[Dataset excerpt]
══════════════════════════════

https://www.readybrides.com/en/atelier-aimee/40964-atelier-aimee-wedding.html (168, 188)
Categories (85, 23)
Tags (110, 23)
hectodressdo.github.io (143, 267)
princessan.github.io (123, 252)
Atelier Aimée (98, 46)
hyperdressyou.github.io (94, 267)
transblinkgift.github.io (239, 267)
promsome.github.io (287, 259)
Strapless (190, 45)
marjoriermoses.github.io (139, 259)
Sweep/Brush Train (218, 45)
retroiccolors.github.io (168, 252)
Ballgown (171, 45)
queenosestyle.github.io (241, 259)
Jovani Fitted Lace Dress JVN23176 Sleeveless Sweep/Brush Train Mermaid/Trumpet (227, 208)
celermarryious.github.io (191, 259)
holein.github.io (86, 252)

══════════════════════════════

Goal of the exercise –
Copy every item above verbatim, one per line, in the same order.

Written answer –
https://www.readybrides.com/en/atelier-aimee/40964-atelier-aimee-wedding.html (168, 188)
Categories (85, 23)
Tags (110, 23)
hectodressdo.github.io (143, 267)
princessan.github.io (123, 252)
Atelier Aimée (98, 46)
hyperdressyou.github.io (94, 267)
transblinkgift.github.io (239, 267)
promsome.github.io (287, 259)
Strapless (190, 45)
marjoriermoses.github.io (139, 259)
Sweep/Brush Train (218, 45)
retroiccolors.github.io (168, 252)
Ballgown (171, 45)
queenosestyle.github.io (241, 259)
Jovani Fitted Lace Dress JVN23176 Sleeveless Sweep/Brush Train Mermaid/Trumpet (227, 208)
celermarryious.github.io (191, 259)
holein.github.io (86, 252)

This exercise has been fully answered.